If you were doing this as a commercial product which I know you aren't the standard you would need to comply to is probably EN60730.

The relevant parts are probably EN60730-1; EN60730-2-7; EN60730-2-9.

Available from Estonian Standards at a snip of the price of BSI
https://www.evs.ee/en/evs-en-iec-60730-2-7-2020

Not many labs in the UK test to this standard, and it was relatively expensive to do last time I bought one to market

For the WiFi element you would then need to comply with RED (radio equipment directive) too.

Looking at the DoC or CoC for any COTS product will give you the list of standards that that device was designed against. Reviewing them can then help make a home brew solution closer to commercial quality.

My ramblings should put everyone to sleep
 
So as a system designer you can produce a circuit diagram so anyone who follows can see exactly how it is wired, this is what I did, so this is one of the plans I made for my own house, however even that is flawed, as I kept altering it, and now can't remember which version I used, but time to work on central heating is the summer, so time to correct errors without risk of freezing.

I did that, when my CH was first installed, for my own fault finding benefit - back in the 80's. I haven't bothered since the last time I upgraded it with full set of Vaillant controls, because it is all so well marked up and so obvious. During the same major refurb I did a large scale drawing of the property, showing the boundaries, where the drains ran, cold water supply pipe, gas and electric cables.
 
I would since December 2020 the job has been completed. As far a regulations and laws go, it seems you need a degree in English. Take the word supply and circuit as an example. We have a definition for circuit in BS 7671 but supply it says "Supplier (see Distributor)." so it seems to my mind 99% of homes have a single supply, but that supply is split into many circuits. As to if a RCD forms a circuit is up for debate, but I would say it does.

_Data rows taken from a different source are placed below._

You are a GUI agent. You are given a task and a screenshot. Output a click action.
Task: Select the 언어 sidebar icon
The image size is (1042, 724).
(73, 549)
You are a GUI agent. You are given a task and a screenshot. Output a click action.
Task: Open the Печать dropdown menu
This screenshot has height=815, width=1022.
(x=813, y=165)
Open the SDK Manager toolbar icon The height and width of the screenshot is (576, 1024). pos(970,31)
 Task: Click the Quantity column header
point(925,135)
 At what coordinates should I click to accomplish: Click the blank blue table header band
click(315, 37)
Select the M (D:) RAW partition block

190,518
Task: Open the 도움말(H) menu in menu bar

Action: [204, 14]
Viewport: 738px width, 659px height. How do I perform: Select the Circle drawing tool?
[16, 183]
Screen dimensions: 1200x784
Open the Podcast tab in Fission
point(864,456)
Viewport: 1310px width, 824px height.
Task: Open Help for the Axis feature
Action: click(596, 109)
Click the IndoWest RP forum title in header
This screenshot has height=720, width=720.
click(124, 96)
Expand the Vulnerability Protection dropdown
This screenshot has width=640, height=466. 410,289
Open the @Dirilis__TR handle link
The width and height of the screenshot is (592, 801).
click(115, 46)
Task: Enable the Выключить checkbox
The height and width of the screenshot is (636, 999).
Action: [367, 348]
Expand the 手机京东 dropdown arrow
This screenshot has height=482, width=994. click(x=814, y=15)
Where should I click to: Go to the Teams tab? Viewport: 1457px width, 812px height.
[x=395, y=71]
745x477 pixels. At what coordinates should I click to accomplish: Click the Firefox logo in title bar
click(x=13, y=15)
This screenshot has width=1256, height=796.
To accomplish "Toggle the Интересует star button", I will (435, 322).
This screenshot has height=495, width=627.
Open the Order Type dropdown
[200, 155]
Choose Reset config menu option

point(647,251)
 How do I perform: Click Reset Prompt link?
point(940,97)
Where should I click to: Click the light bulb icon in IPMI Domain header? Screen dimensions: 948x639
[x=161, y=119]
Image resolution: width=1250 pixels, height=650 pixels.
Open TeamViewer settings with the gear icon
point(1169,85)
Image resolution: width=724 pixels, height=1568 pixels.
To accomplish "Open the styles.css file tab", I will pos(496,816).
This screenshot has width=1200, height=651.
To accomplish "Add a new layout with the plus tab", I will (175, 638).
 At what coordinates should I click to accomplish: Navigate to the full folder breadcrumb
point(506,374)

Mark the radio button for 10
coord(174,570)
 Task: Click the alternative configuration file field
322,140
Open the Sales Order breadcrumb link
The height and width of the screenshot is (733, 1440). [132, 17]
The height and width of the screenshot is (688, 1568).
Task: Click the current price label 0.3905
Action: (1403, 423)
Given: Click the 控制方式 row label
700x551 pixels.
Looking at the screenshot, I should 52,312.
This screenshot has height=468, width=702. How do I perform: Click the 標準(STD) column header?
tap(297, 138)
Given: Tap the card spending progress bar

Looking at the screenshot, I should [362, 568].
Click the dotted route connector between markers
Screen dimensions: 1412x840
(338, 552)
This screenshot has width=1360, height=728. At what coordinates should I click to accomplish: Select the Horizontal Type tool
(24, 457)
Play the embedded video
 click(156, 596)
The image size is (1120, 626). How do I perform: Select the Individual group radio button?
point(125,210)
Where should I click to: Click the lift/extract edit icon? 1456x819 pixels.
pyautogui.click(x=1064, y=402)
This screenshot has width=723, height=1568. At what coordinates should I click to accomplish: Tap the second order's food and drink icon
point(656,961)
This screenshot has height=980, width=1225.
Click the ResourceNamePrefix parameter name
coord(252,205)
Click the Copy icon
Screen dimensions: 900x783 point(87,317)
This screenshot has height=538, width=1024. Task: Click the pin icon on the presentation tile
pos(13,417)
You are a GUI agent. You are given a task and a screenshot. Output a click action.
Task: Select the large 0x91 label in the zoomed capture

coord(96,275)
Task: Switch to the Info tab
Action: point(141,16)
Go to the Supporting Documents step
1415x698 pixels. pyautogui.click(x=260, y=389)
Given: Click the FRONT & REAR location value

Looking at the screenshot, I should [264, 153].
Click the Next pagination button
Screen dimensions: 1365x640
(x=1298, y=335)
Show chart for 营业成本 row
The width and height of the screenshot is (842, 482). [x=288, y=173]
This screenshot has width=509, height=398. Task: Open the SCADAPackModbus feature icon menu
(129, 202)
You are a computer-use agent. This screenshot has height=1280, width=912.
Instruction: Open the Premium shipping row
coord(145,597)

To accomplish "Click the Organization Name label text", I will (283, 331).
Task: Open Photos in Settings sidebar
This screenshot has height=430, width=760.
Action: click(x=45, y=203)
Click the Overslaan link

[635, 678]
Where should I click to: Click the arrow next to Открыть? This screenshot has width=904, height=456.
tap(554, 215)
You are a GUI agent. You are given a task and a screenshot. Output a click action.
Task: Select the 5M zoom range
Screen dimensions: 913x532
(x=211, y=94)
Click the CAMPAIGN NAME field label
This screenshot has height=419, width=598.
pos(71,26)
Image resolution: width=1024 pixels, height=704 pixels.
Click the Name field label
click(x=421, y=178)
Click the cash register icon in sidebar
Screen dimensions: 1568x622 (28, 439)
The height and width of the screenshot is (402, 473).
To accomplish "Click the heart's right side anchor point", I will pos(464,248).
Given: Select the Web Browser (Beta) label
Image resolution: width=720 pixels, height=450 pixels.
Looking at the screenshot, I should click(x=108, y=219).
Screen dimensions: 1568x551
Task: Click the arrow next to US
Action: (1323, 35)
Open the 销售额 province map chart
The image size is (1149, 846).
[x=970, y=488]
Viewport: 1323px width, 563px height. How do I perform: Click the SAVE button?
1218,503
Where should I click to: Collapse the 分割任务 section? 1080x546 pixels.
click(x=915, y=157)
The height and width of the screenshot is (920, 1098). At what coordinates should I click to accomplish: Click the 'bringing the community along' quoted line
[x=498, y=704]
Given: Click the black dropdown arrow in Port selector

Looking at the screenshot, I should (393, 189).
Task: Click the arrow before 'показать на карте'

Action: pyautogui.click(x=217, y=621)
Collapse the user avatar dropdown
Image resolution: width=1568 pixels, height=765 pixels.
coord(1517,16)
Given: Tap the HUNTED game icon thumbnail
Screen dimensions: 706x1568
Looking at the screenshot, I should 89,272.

So the next is manufacturers instructions, which need to be taken into consideration. @stem published four examples of manufacturers stipulating supply types this
Worcester Power.jpg
Vaillent Power.jpg
but these
Ideal Power.jpg
Glow Worm Power.jpg
makes leaves no room for debate it does not even allow a plug and socket, the first one Worcester Bosch say what type of RCD must be used, and so how much consideration should be given to manufacturers instructions? Should a heating engineer tasked with fitting that Worcester Bosch tell the customer he needs his type AC RCD swapping for a type A, and I see no reason why a boiler should not be plugged in with standard 13A plug.

Today we have to it seems use common sense, it may say
“consumer’s installation” means the electric lines situated upon the consumer’s side of the supply terminals together with any equipment permanently connected or intended to be permanently connected thereto on that side;
so that means some one doing an EICR needs to check the electrical connections to a boiler, but I would only remove boiler covers to check if other things found pointed to a likely problem.

My central heating has 10 electrical supplies, but 9 of them are pairs of AA cells, I see no problem with that. With my Nest Gen 3 thermostat, it is supplied from the heat link, but having it supplied from a USB socket or adaptor I see as no problem, and that is no different to using a thermostat with the power supply built in to it, so having a volt free thermostat supplied from a different plug or FCU to the boiler is not a problem, the problem arises if not volt free.

We go to collage as an apprentice and our lecturers tell us what should be done, then some thing changes, be it a AGM battery, a modulating boiler, or the internet, and the result is what we were told all though years ago is no longer true. And we need to move with the times.
 
[quote}leaves no room for debate it does not even allow a plug and socket[/quote]

A 13A fused plug and DP switched socket IS a fused double pole isolator. The rest is just how the connections are made. In fact, the socket doesn't even need to be switched - pulling the plug out isolates just as (arguably more) effectively as the switch in a DP FCU.